After dinner at Pappas Brothers Steakhouse (yum!) for my birthday, it's back home and time to get the fermentation started.  While we were gone, everything required for fermentation was sitting in a sanitizer solution (the sanitizer came with the kit) in the 5-gallon bottling bucket (not used yet, but perfect for this purpose).  I siphoned the solution in to the 6.5 gallon primary fermentation carboy and let it soak for a few minutes.  After draining the carboy, and with the help of my loving wife, poured the now-cooled wort in to the fermentor.  Again following the instructions, I aerated the wort in the fermentor to get it ready for the addition of the yeast.  I pitched the yeast into the fermentor (brewing term for adding) and sealed it up with the airlock.  Moved it into the pantry to sit and ferment.

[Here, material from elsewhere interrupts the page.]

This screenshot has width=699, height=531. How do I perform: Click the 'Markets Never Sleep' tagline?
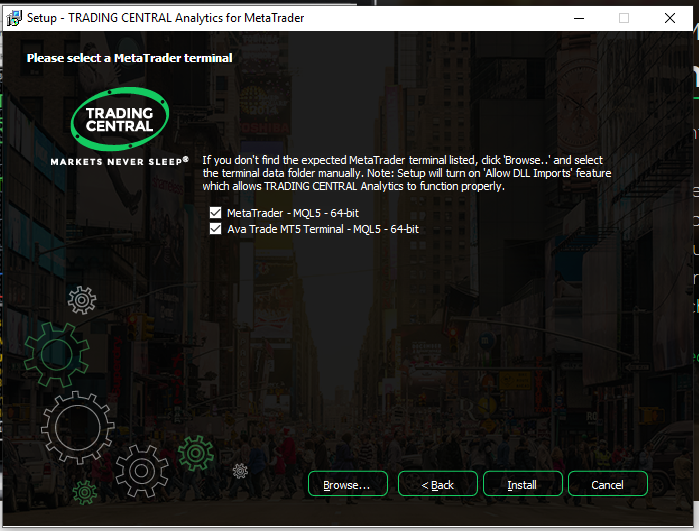pyautogui.click(x=119, y=161)
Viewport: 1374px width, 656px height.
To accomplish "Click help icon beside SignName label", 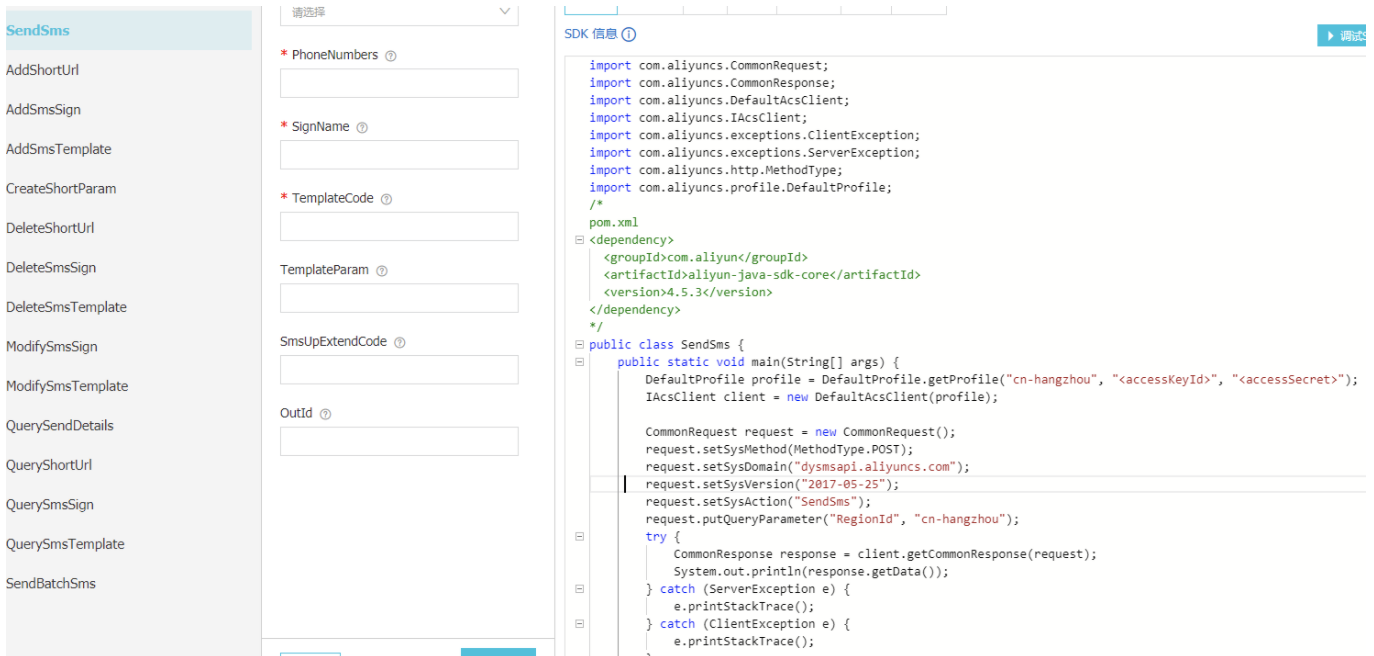I will tap(362, 128).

Now, the optimal temperature for fermentation of ales is between 60 and 70 degrees.  This being Texas, there's no way I'm getting anywhere in the house that cool without paying an outrageous electric bill.  The instructions said 78 degrees or lower, so I figured I was fine without any extra cooling.  Looking back, and for next time, I would have used a swamp cooler or similar setup.  From my research, I should be fine with this batch, it just may have some off flavors.  We'll see in a few weeks.

So, it has now been 8 days since fermentation began.  When I got home from work on Monday afternoon and checked on it, it was fermenting like crazy.  Lots of activity, with a good inch and a half to two inches of krausen (foam cased by the fermentation process) on top of the beer, and a bubble every few seconds from the airlock.  Looking good so far!  I've been pretty good about being patient since then, only looking in a couple of times a day.  Of course, my wife did notice that the pantry smelled like beer right away.  I'll be doing the fermenting somewhere else next time!  I'm working on a plan to get the fermenation temperate down, anyway, so it would have to move somewhere that I have more room.  After 3 or 4 days, fermentation slowed down considerably, and now there's pretty much no activity at all.  I have yet to purchase a hydrometer to check the specific gravity of the beer, so I don't know if it has stabilized yet.  I plan on making a trip to Homebrew Headquarters in Richardson this week, and that's on my shopping list.  I'll probably give it another week, and bottle next weekend.  Then I can start planning my second batch, learning from my mistakes as I go, all the while creating beer!  How awesome is that?

I'll try to keep this updated with my experiences as I continue along this great journey of beer making.  Of course, I have to thank my wife, Erin, for being such a good sport and supporting my new hobby as much as she has, even though I've made two parts of the house smell like beer now.  She's not much of a beer drinker, so hopefully I'll be able to make something that she likes!